TASK: Filter the entries for the string "computer". Copy each line that has it.

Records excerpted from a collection
========
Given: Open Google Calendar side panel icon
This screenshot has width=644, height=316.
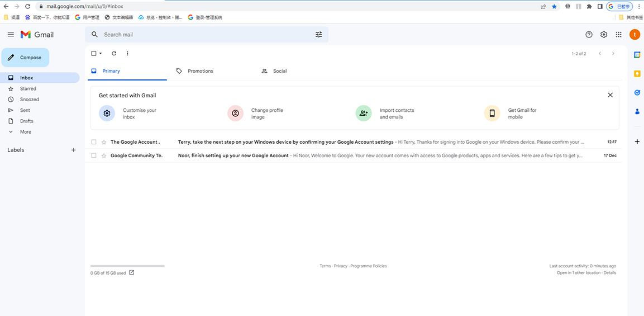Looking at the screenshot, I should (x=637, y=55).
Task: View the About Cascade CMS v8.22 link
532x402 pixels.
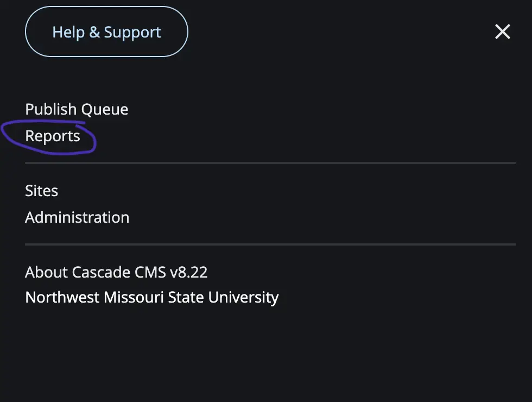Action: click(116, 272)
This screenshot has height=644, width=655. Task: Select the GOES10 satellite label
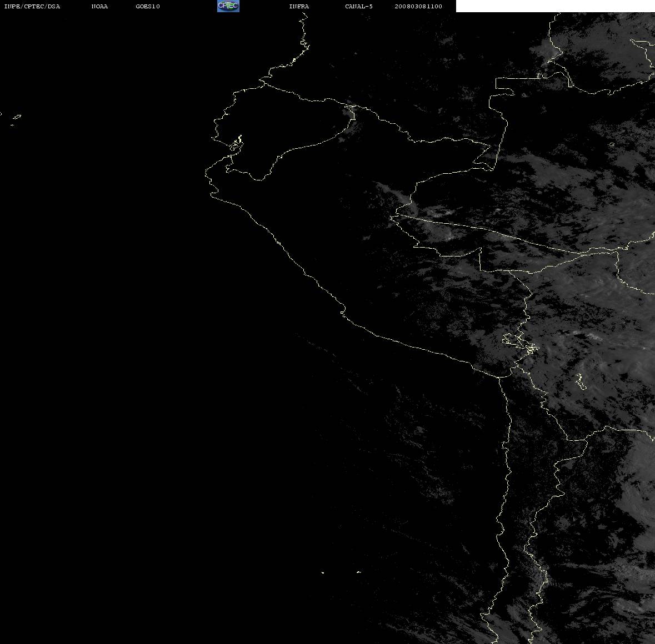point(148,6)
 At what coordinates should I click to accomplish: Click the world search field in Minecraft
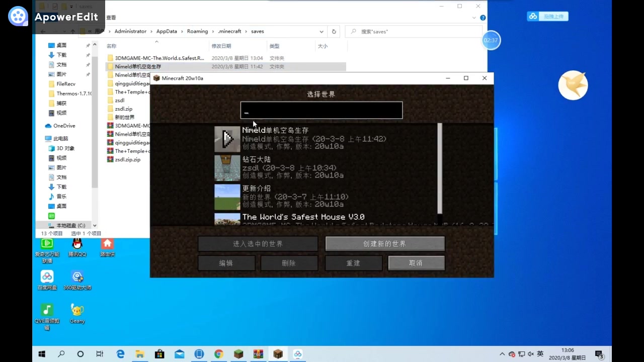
========
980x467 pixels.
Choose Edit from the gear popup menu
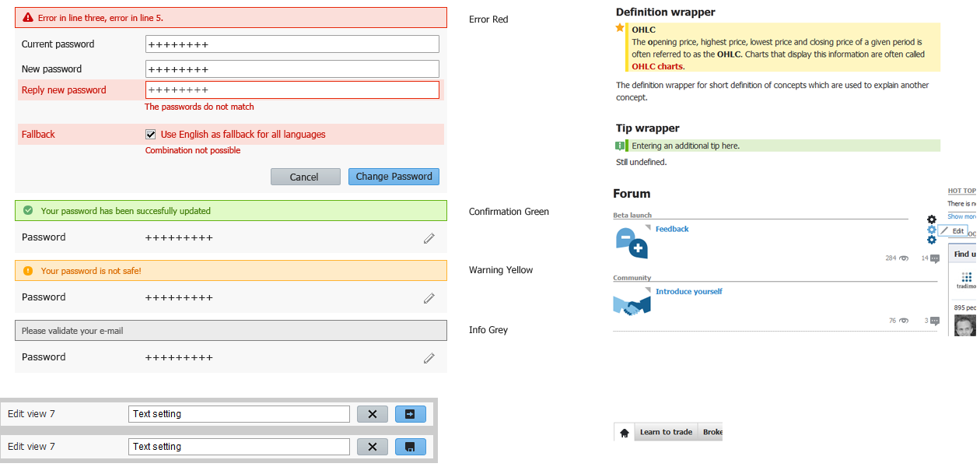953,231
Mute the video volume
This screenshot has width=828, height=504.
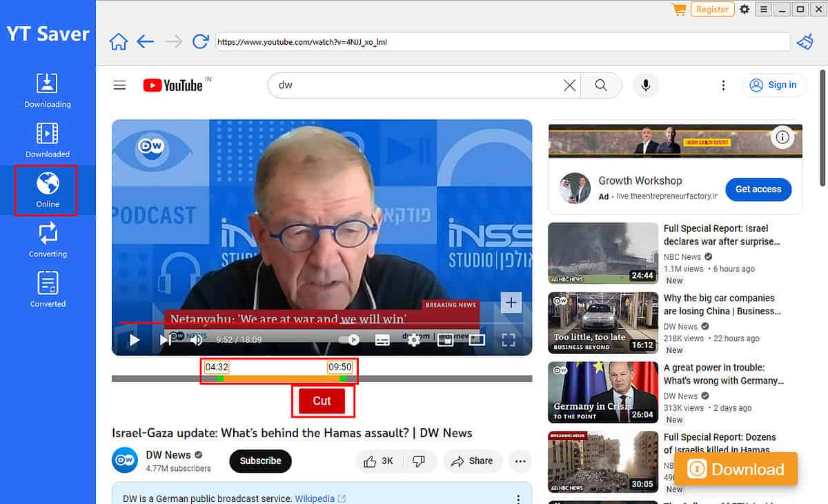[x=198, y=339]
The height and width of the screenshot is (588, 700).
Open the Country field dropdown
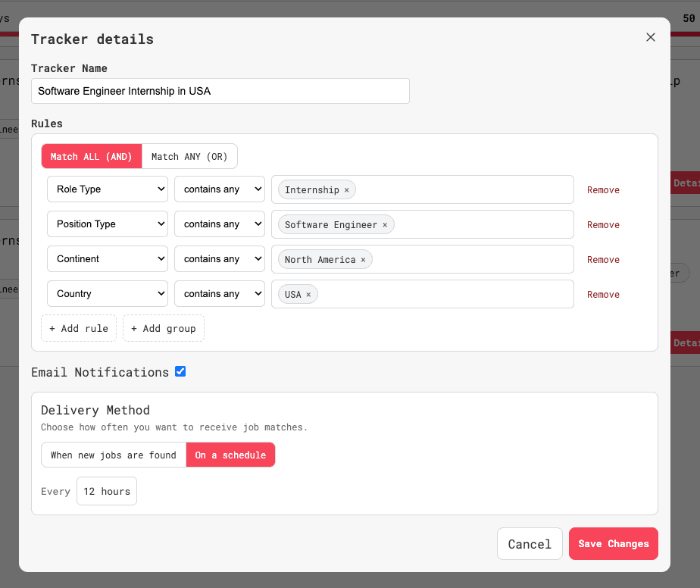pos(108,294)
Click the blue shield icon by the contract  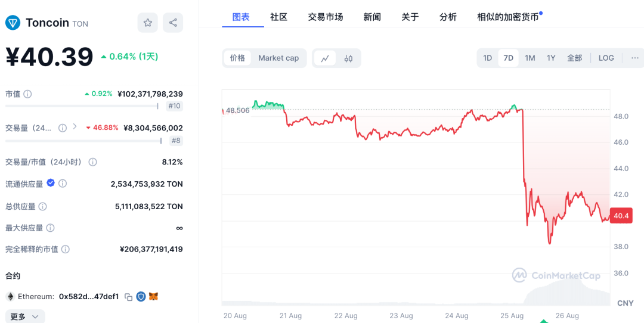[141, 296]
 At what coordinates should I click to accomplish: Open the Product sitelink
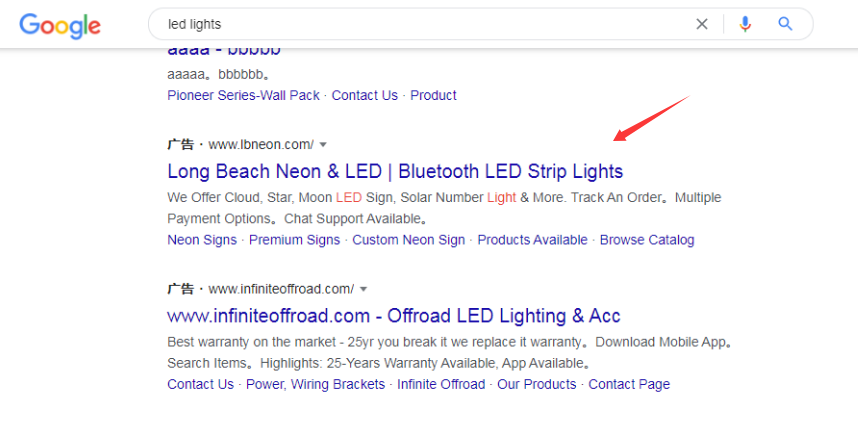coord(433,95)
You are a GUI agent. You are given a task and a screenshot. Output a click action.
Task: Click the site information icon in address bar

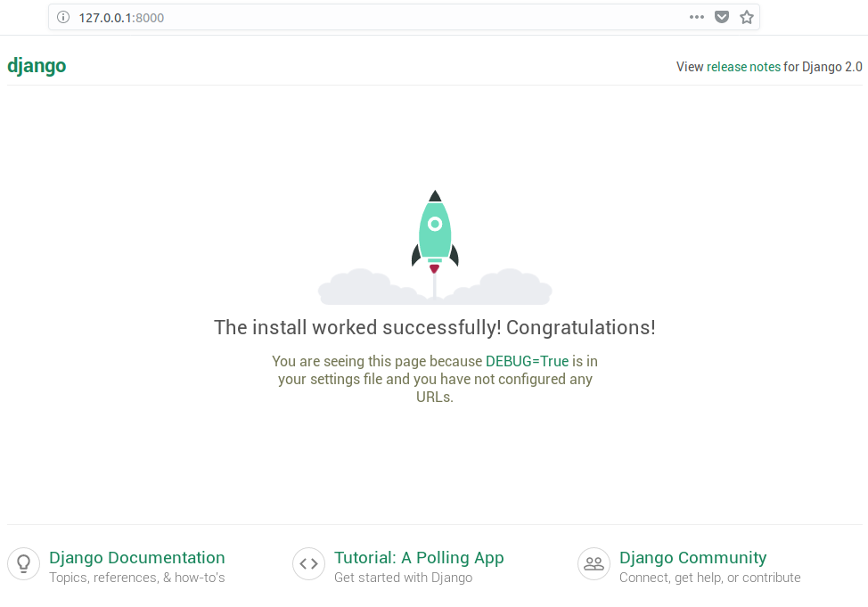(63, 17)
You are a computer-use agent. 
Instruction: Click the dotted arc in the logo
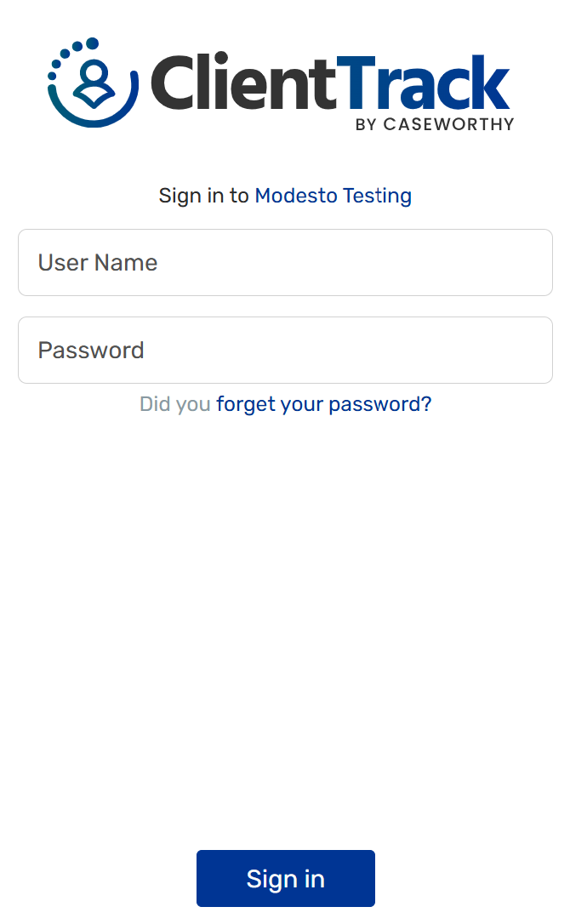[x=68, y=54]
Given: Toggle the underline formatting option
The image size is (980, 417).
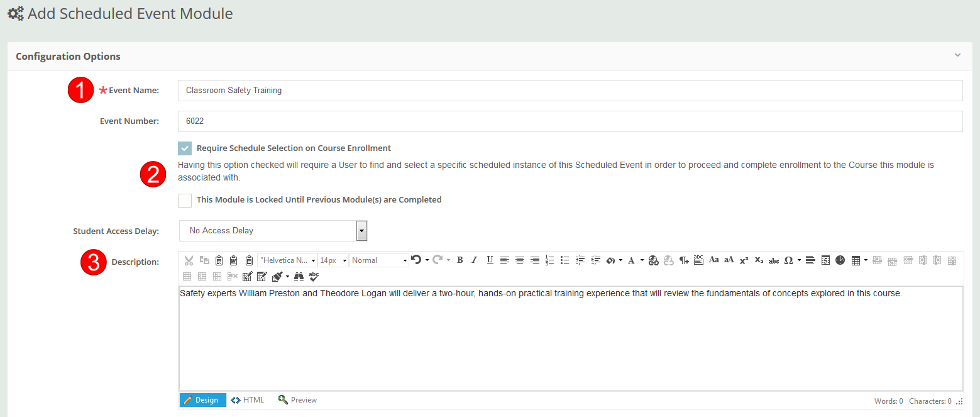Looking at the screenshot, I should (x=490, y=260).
========
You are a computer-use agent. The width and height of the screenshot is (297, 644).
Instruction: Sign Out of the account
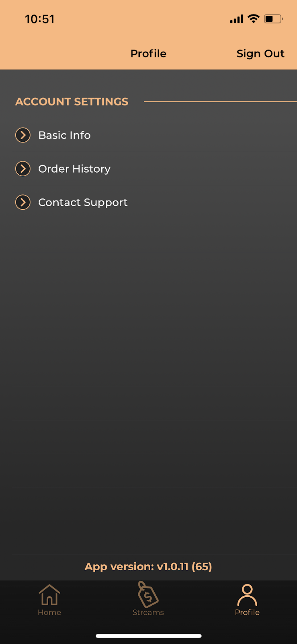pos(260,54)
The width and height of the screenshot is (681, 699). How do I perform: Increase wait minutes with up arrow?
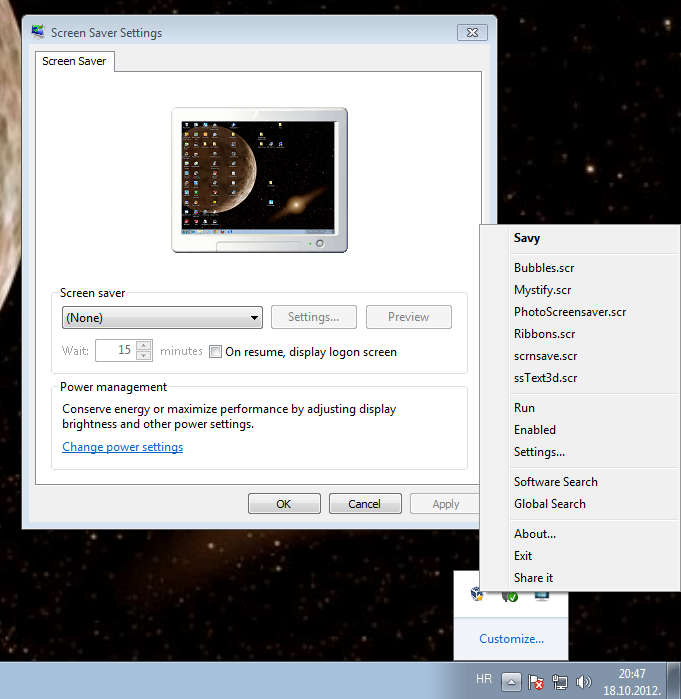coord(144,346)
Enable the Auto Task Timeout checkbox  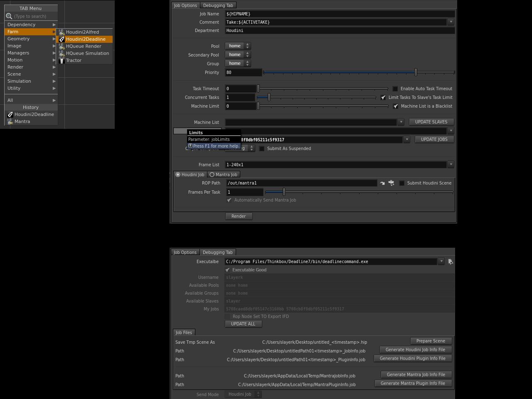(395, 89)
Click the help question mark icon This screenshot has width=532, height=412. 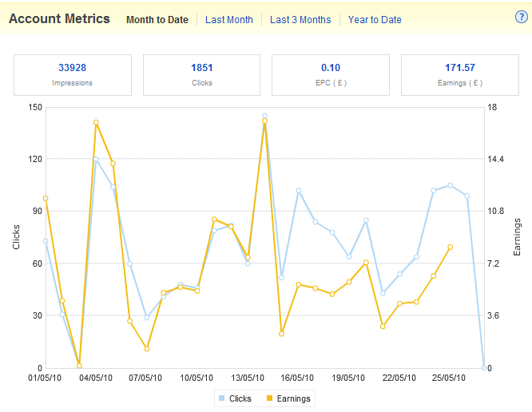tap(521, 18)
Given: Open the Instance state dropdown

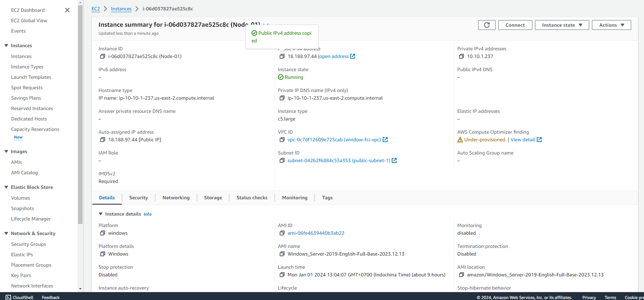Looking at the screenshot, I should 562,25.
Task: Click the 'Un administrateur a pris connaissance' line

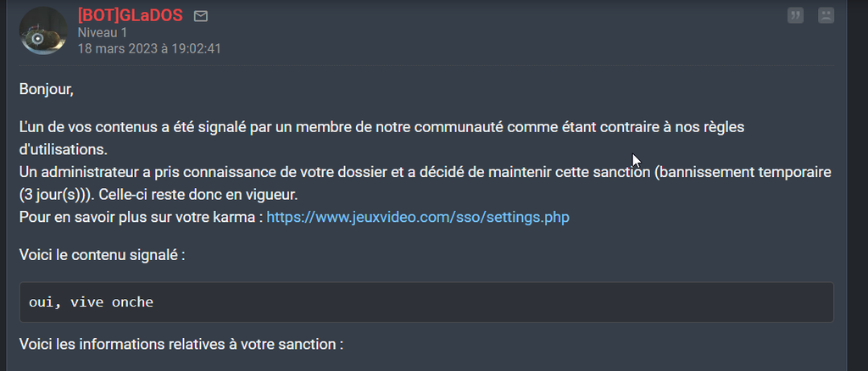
========
TASK SOLUTION:
You are a computer-use agent. 
You are a computer-use agent. The width and height of the screenshot is (297, 644).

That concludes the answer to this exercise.